Document segment:

The government has a year to come up with a working plan based on the IVD’s recommendations.

But with parliamentary elections due to be held in November, chances of implementation between then and now remain slim. Yet implementation is key. “Shining this bright light on Tunisia’s past is an essential part of transitional justice," said Amy Hawthorne, deputy director for the Project on Middle East Democracy, a think tank in Washington DC. "But the next phase, accountability, is perhaps even more crucial — cases need to be tried in court, perpetrators punished and victims compensated."

There have been no convictions so far. “It's too early for that,” Bensedrine said. “But victims are saying, ‘I am experiencing something very important to me. … The guy who tortured me is now before me in court and accountable for what he did to me,’ and this is very important to victims. It's cathartic. It brings a measure of inner peace.”

But the “other camp” — holdovers from the “ancient regime” who oversaw the crimes, and their allies in the business elite — is digging in. Essebsi, who served in prominent positions under the country’s founding strongman Habib Bourguiba, then Ben Ali, is at the vanguard of efforts to castrate the IVD. He has shunned its hearings and tried unsuccessfully to cut short its mandate. Essebsi scored a big win, however, when his long-touted “reconciliation bill” granting amnesty to crooked officials who returned their loot was adopted by the parliament in September 2017. The policemen’s union has, meanwhile, darkly hinted that its members could not guarantee the safety of those attending the hearings because they would not serve in a courtroom where their colleagues were being unjustly tried. “The president encouraged impunity,” said Bensedrine. His election as president in November 2014 and the victory of his former party, the ruling, pro-establishment Nidaa Tounes in parliamentary polls held a month prior, had ushered in the return of the “deep state.”

Shockingly perhaps for many of its supporters who bore the brunt of Ben Ali’s barbarity, the Islamist Ennahda party backed the measure as well. Ennahda leader Rachid Ghannouchi defended the move in an interview with Al-Monitor. Speaking through his daughter, he recalled that Ennahda created the Ministry of Transitional Justice when it became the first political party to govern post-revolution Tunisia in 2011.

“For us, [transitional justice] is about comprehensive reconciliation, not punishment or retribution," he said. "It is about revealing the truth and encouraging perpetrators to acknowledge, and apologize for, their crimes and for victims to have their moment and forgive.”

Raw data:
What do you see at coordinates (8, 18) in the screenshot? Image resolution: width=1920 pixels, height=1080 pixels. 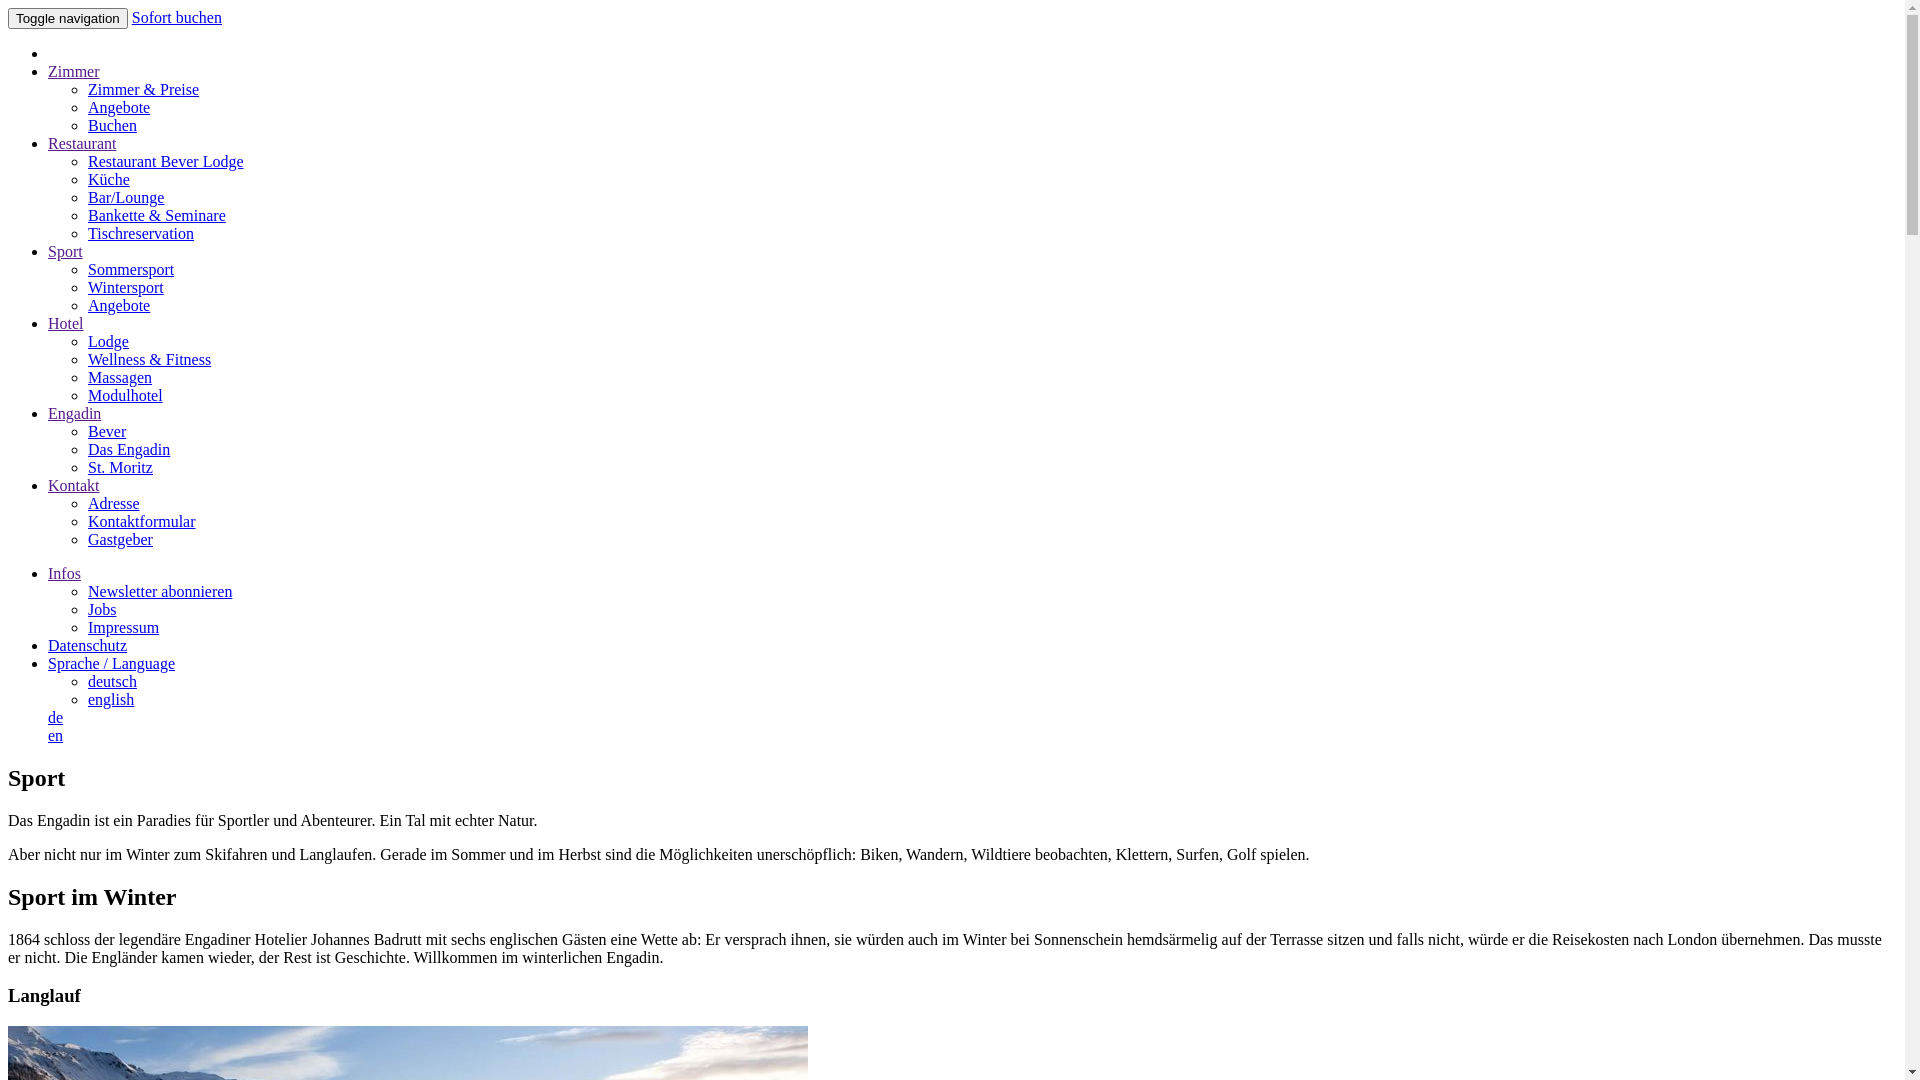 I see `'Toggle navigation'` at bounding box center [8, 18].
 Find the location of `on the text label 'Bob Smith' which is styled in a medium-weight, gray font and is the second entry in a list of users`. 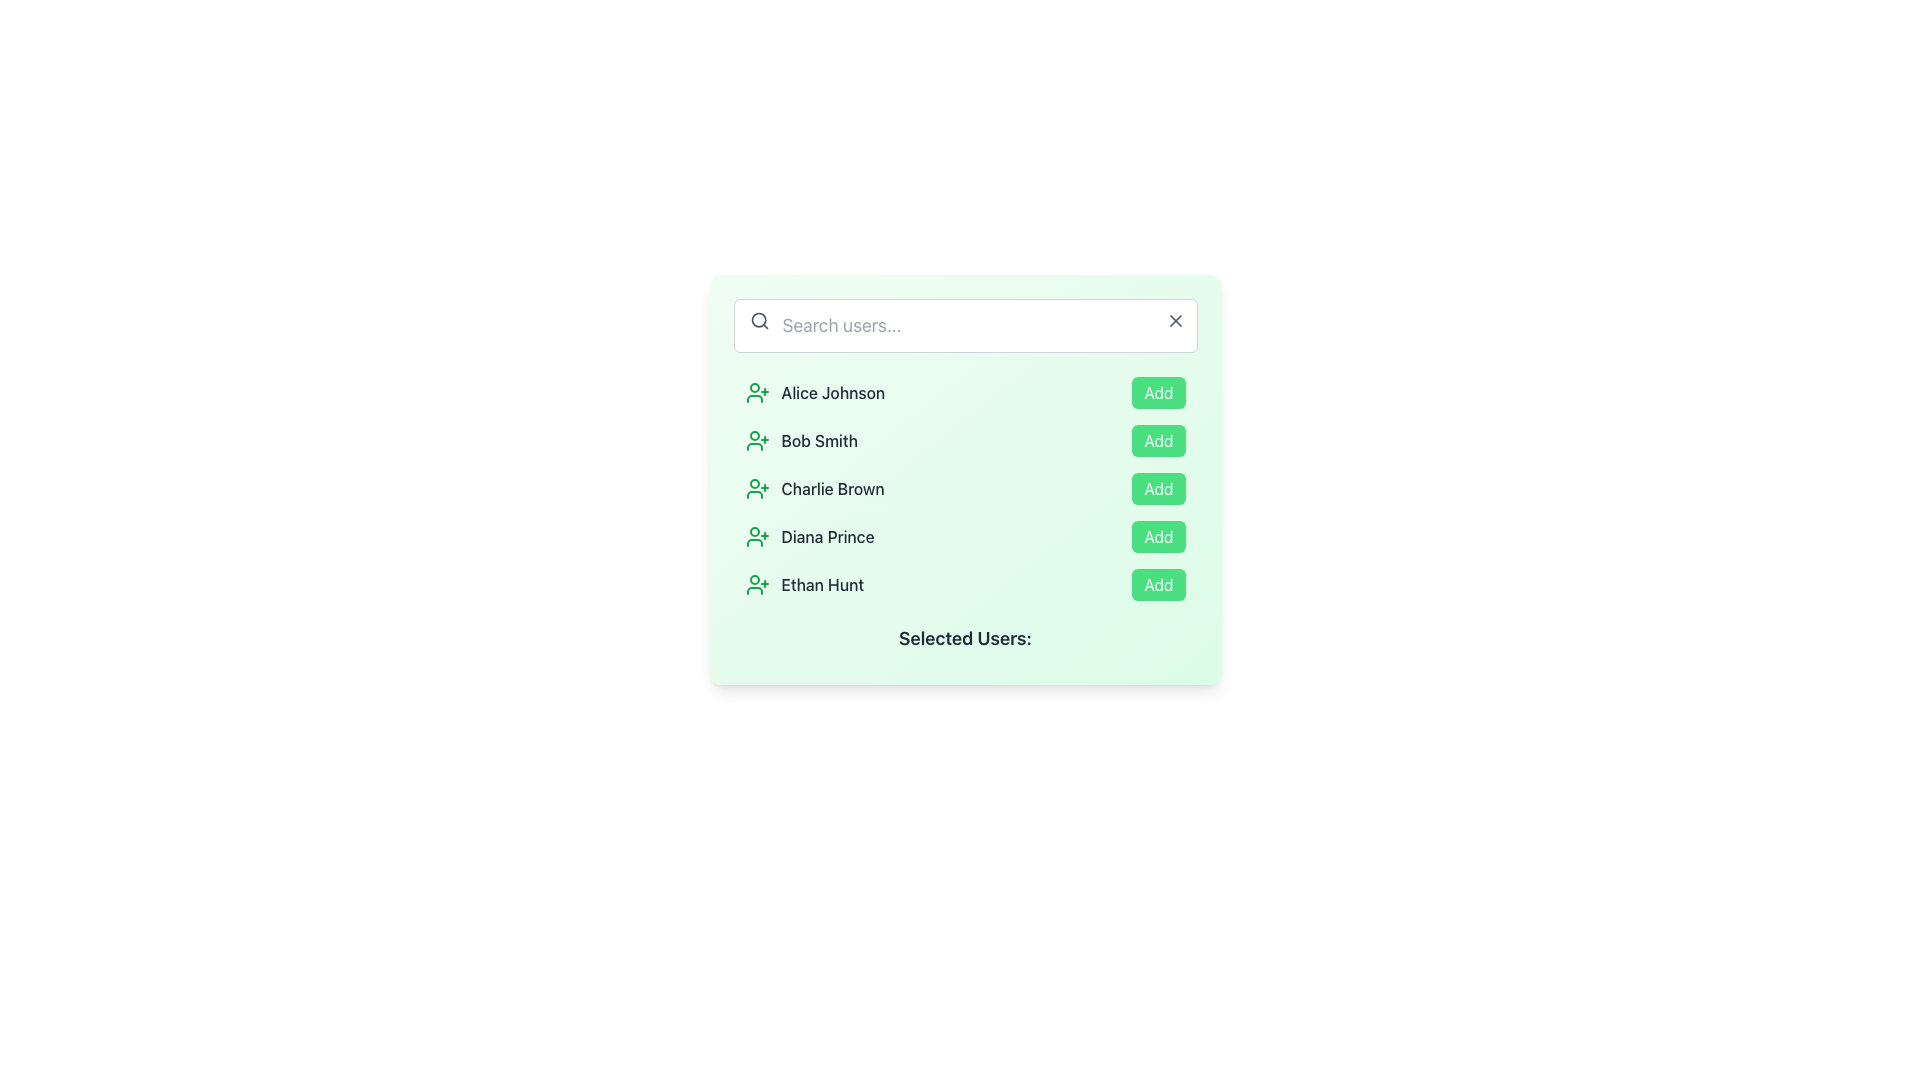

Your objective: Copy the article on Tunisia's transitional justice, beginning at the words "Shockingly perhaps for many" and stopping after "Tunisia in 2011.", and switch every "Ennahda" to "Nahda".

Task output:
Shockingly perhaps for many of its supporters who bore the brunt of Ben Ali’s barbarity, the Islamist Nahda party backed the measure as well. Nahda leader Rachid Ghannouchi defended the move in an interview with Al-Monitor. Speaking through his daughter, he recalled that Nahda created the Ministry of Transitional Justice when it became the first political party to govern post-revolution Tunisia in 2011.